**Alıştırma yönergeleri**
(a) Gül yetiştirme ortamlarıyla ilgili metni iki cümleyle özetleyin.
(b) Gül yetiştirme ortamlarıyla ilgili metnin "Carletti ve ark., (1992)" sözcüklerini içeren yerinden başlayan ve "ve ark., 1994)." sözcüklerinden sonra biten bölümünü aynen aktarın.

───── Verilen metin

Ortam kültüründe kullanılan materyaller torf, talaş, ağaç kabuğu, çeltik kavuzu, yer fıstığı kabuğu gibi organik; çakıl, kum, kil, perlit, vermikulit, kaya yünü, volkan tüfü (pomza taşı), cam yünü, plastik köpük ve curuf gibi inorganik olabilir (Vendock, 1991;.Sevgican, 1999).
Carletti ve ark., (1992) tarafından Carambole gül çeşidi çam kabuğu, perlit ve kayayünü ortamlarında yetiştirilmiş, verim ve kalite açısından ortamlar arasında bir farklılık olmadığı saptanmıştır.
Kayayününde yetiştirilen Mercedes gül çeşidi 90-180-220-300 ppm N dozlarında beslenmiş, 180 ppm N dozunun en yüksek verimi vermesine karşın 300 ppm N dozuyla istatistiki anlamda bir farklılık oluşturmadığı belirlenmiştir (Hazan ve ark., 1994).
Urban ve ark. (1994) tarafından Sonia gül çeşidi kayayününde yetiştirilmiş, EC değerleriyle iklim değerlerinin su tüketimi üzerine etkisi belirlenmiştir. Sonuç olarak; su tüketiminde iklim koşullarının daha etkili olduğu saptanmıştır.
Kömür külüyle, ağaç kabuğu sırasıyla 3:1, 2:1, 1:1 oranlarında karıştırıldıktan sonra, 1:1 oranında karıştırılmış torf ve toprakla 1:1:1 oranında tekrar hazırlanıp karıştırılmıştır. Kontrol grubu olarak da 1:1:1 oranlarında toprak, kum ve torf karışımı hazırlanmıştır. Her bir ortamla doldurulmuş 19 litre hacimli saksılarda güllerden 1 yılda yetiştirme süresince 4 hasat alınmıştır. Kül ve ağaç kabuğu karışımlarının üçüncü ve dördüncü hasat döneminde kontrol ortamından daha iyi sonuç verdiği, bu ortamlarda borun arttığı, Mn ve Cu’ nun ise düştüğü belirtilmiştir. Yine bu ortamlarda bitkinin su ve gübre ihtiyacının daha fazla olduğu saptanmıştır. Adı geçen ortamların serada kesme gül yetiştiriciliğinde potansiyel ortam değerleri olarak ortaya çıktığı bildirilmiştir (Butler ve Bearce, 1995).

──────────
───── Derlenen malzeme

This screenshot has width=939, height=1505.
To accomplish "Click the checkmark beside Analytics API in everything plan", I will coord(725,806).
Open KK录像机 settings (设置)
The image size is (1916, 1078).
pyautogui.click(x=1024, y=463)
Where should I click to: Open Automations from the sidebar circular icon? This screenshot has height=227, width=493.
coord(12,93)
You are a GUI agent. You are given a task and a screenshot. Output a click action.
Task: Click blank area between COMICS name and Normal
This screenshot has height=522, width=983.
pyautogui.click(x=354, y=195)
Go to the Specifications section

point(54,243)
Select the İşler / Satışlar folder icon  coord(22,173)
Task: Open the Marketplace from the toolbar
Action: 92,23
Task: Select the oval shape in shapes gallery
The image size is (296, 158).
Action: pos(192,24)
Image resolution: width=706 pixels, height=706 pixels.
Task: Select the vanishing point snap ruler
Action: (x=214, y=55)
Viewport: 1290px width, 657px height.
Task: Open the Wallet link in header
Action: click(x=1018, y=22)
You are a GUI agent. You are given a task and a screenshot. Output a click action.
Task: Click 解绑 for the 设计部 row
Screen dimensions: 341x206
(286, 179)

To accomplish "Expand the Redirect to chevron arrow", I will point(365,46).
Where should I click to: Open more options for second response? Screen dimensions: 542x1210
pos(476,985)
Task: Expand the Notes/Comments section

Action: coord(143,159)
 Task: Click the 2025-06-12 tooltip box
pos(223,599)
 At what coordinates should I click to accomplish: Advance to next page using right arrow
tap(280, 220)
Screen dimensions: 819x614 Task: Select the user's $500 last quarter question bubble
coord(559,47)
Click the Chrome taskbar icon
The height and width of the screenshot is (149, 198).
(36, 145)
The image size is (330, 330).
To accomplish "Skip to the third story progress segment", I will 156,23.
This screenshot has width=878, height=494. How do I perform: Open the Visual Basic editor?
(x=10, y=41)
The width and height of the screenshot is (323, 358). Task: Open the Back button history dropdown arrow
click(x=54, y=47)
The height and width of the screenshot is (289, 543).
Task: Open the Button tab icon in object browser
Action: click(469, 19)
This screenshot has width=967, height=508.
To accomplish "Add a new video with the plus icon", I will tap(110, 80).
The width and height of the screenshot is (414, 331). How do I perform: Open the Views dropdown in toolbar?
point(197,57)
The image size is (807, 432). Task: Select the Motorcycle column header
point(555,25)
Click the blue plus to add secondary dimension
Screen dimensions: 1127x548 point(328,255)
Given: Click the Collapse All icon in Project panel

──────────

**Alıştırma cevapları**
(a) Ortam kültüründe torf ve ağaç kabuğu gibi organik ya da perlit, kayayünü ve pomza gibi inorganik materyaller kullanılabilir ve farklı gül çeşitleri bu ortamlarda verim, azot dozu ve su tüketimi açısından denenmiştir. Kömür külü ile ağaç kabuğu karışımları üçüncü ve dördüncü hasatta kontrol ortamından daha iyi sonuç vermiş, bitkinin daha fazla su ve gübreye ihtiyaç duyduğu bu ortamlar serada kesme gül yetiştiriciliği için potansiyel ortam olarak bildirilmiştir.

(b)
Carletti ve ark., (1992) tarafından Carambole gül çeşidi çam kabuğu, perlit ve kayayünü ortamlarında yetiştirilmiş, verim ve kalite açısından ortamlar arasında bir farklılık olmadığı saptanmıştır.
Kayayününde yetiştirilen Mercedes gül çeşidi 90-180-220-300 ppm N dozlarında beslenmiş, 180 ppm N dozunun en yüksek verimi vermesine karşın 300 ppm N dozuyla istatistiki anlamda bir farklılık oluşturmadığı belirlenmiştir (Hazan ve ark., 1994).